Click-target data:
##########
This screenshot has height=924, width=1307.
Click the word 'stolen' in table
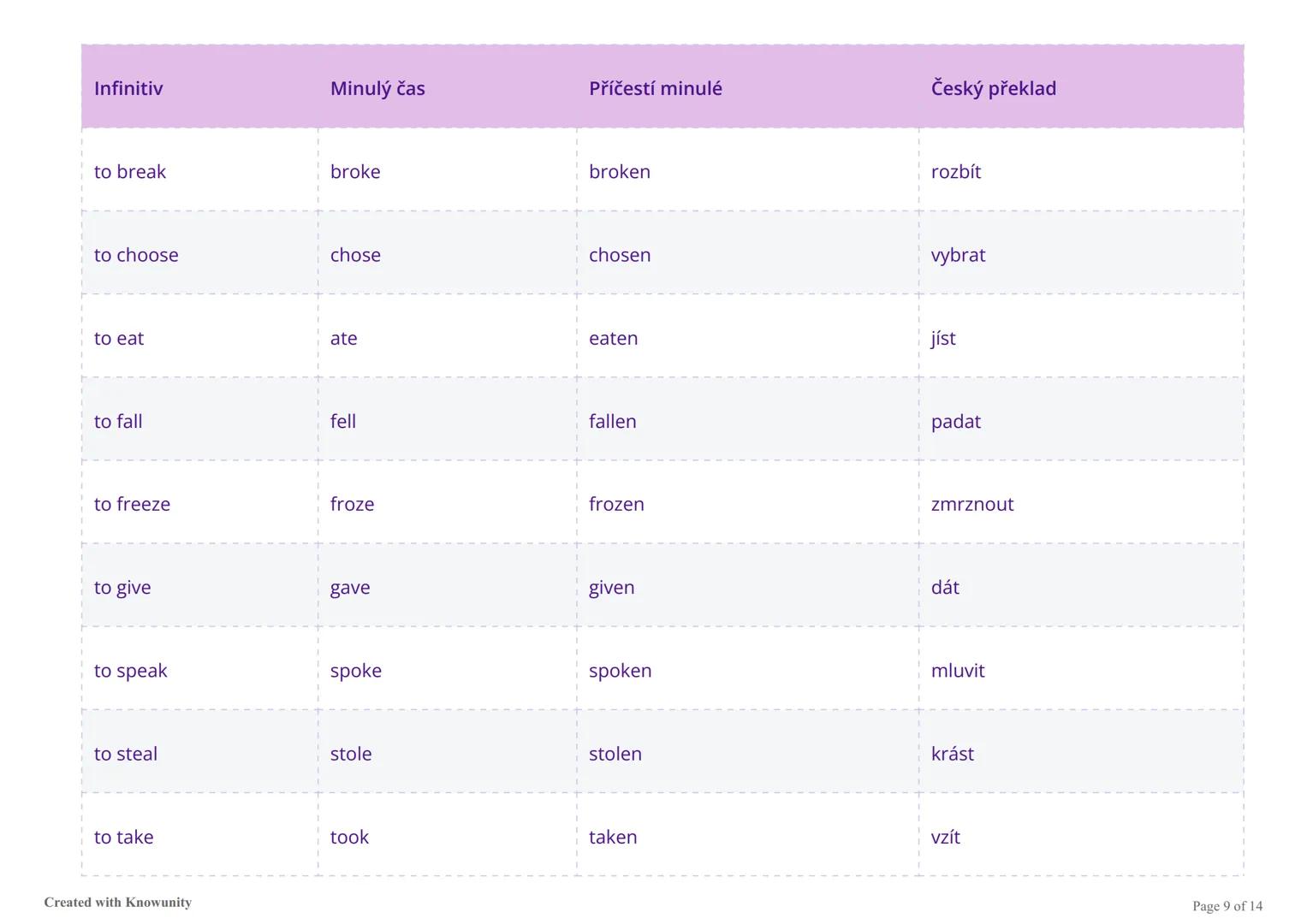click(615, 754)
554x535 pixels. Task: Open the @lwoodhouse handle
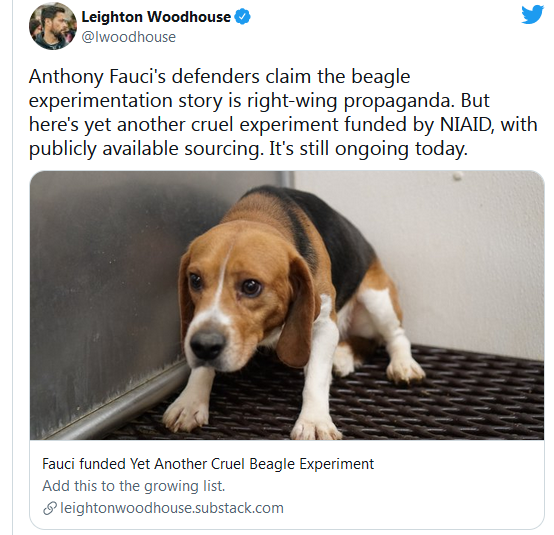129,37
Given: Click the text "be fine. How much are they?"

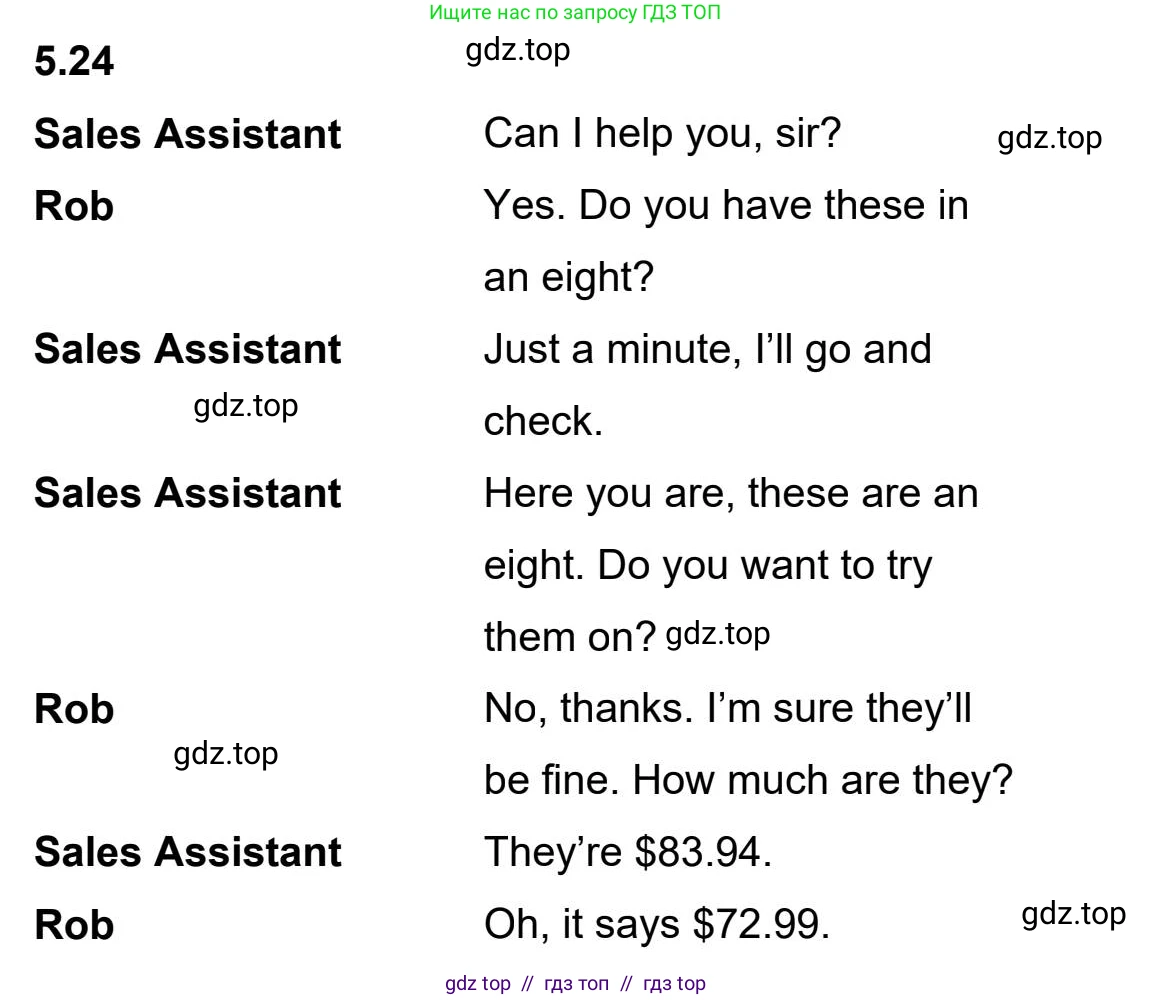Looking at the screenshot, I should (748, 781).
##########
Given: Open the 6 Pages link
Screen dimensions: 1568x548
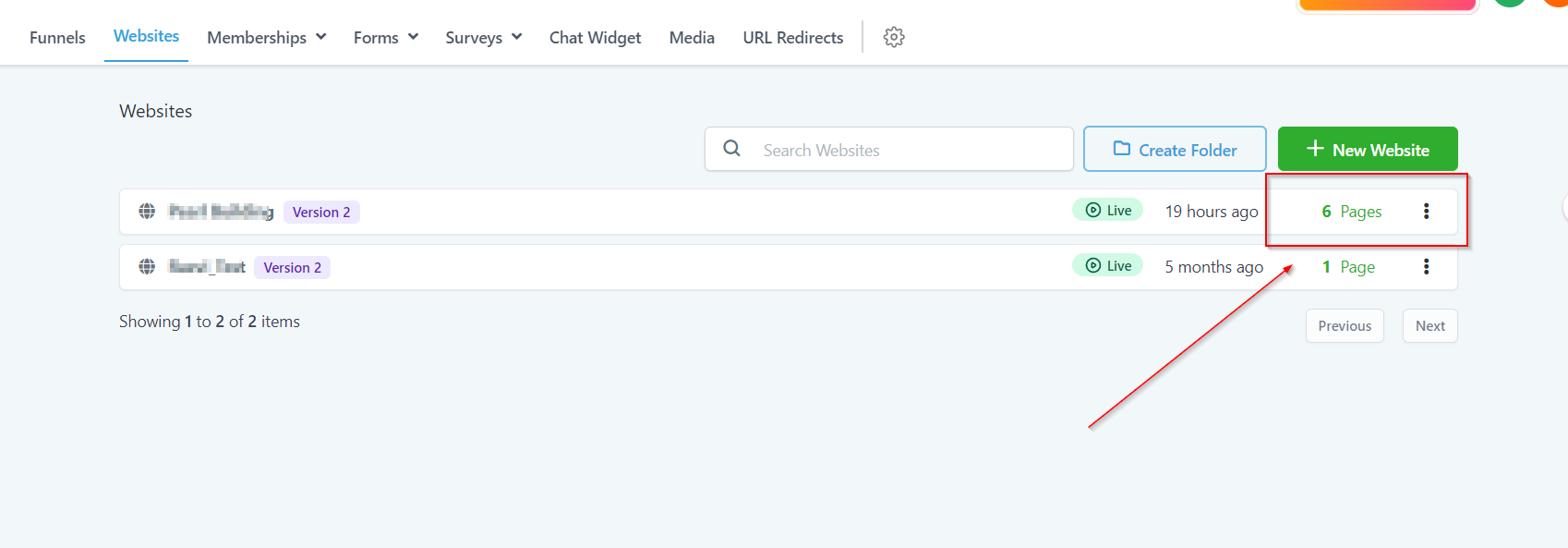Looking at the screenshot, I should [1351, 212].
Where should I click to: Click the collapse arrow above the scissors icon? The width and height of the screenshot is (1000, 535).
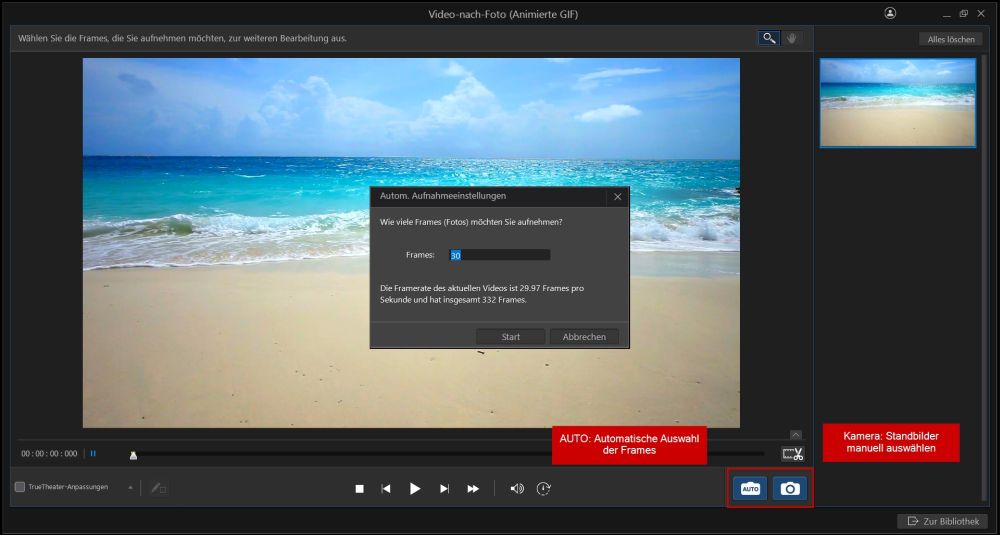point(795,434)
##########
**To do**
Turn the listing lines from the line with "This screenshot has height=924, width=1307." up to and including the line with "Looking at the screenshot, I should (748, 781)." into a Markdown table with the columns No. and Line. Skip blank lines and leave the pictures out.

**Exercise output**
| No. | Line |
|---|---|
| 1 | This screenshot has height=924, width=1307. |
| 2 | Click the word 'stolen' in table |
| 3 | click(615, 754) |
| 4 | 554x535 pixels. Task: Open the @lwoodhouse handle |
| 5 | 129,37 |
| 6 | Given: Click the text "be fine. How much are they?" |
| 7 | Looking at the screenshot, I should (748, 781). |